**Task brief**:
Please return every record exactly as written, leaving out the pictures.

Stored data entries
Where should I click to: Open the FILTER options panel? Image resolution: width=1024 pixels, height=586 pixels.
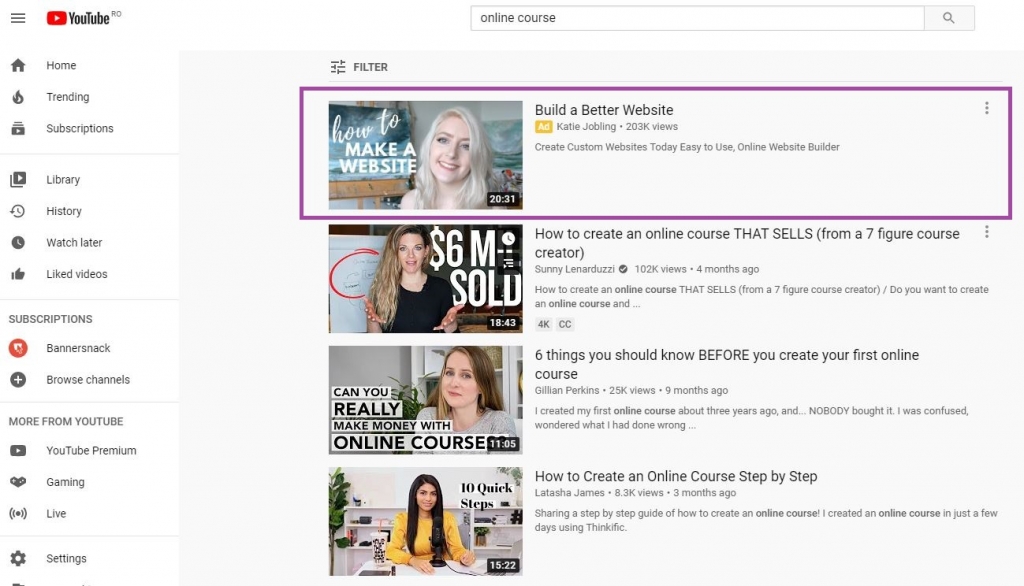pyautogui.click(x=359, y=67)
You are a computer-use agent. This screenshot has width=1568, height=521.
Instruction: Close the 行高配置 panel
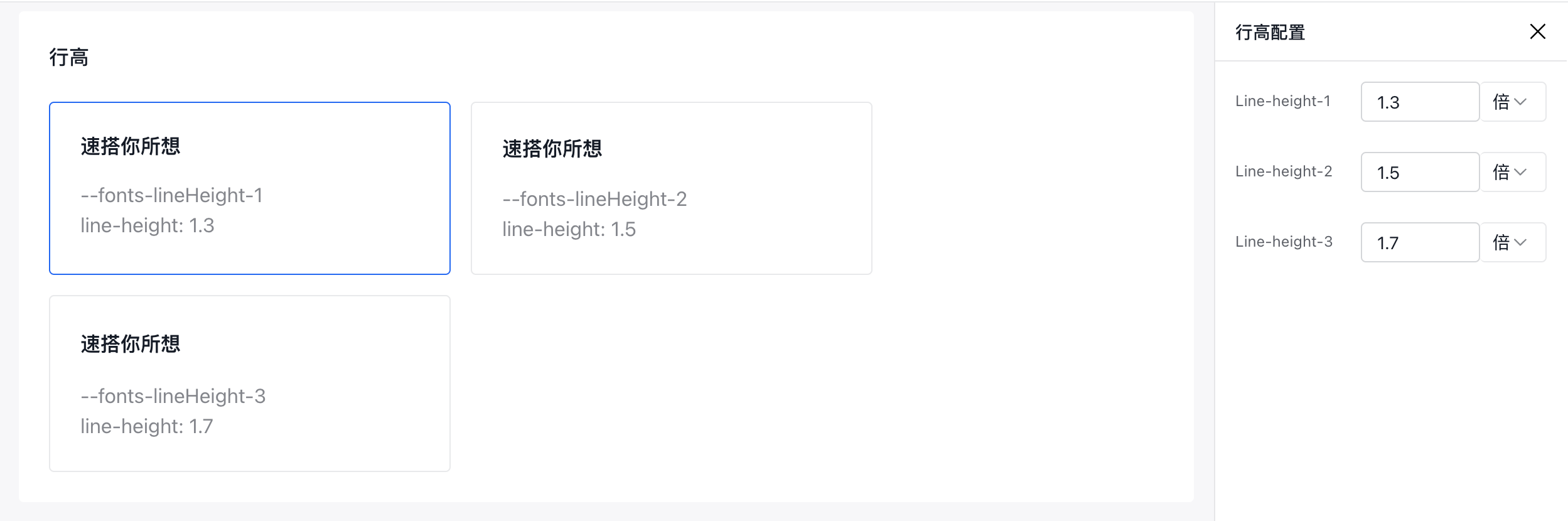1537,31
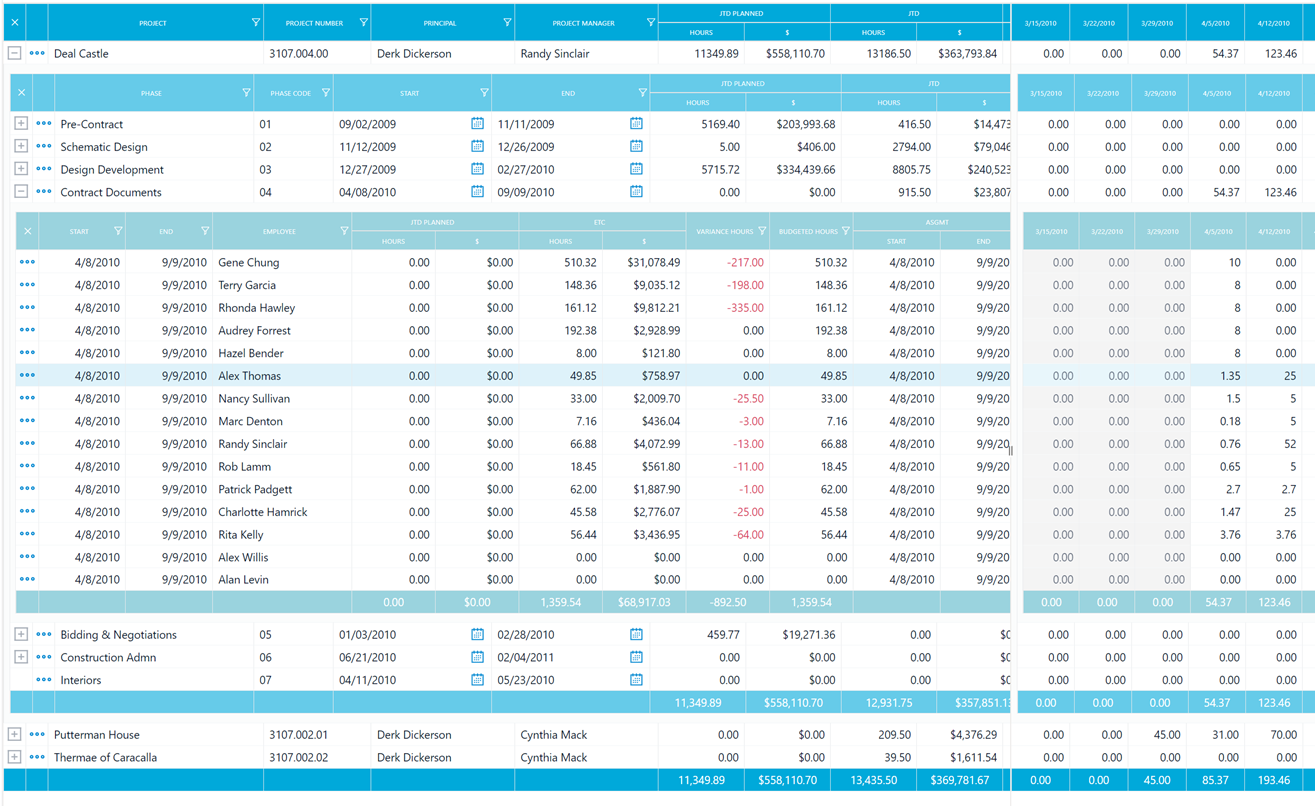Collapse the Deal Castle project row
The image size is (1315, 806).
(x=14, y=54)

**Answer to this exercise**:
Where should I click to: Open the FILTER options panel? Image resolution: width=1024 pixels, height=586 pixels.
pyautogui.click(x=359, y=67)
You are a computer-use agent. This screenshot has width=1568, height=521.
Instruction: Close the 行高配置 panel
1537,31
Collapse the Deal Castle project row
The image size is (1315, 806).
(x=14, y=54)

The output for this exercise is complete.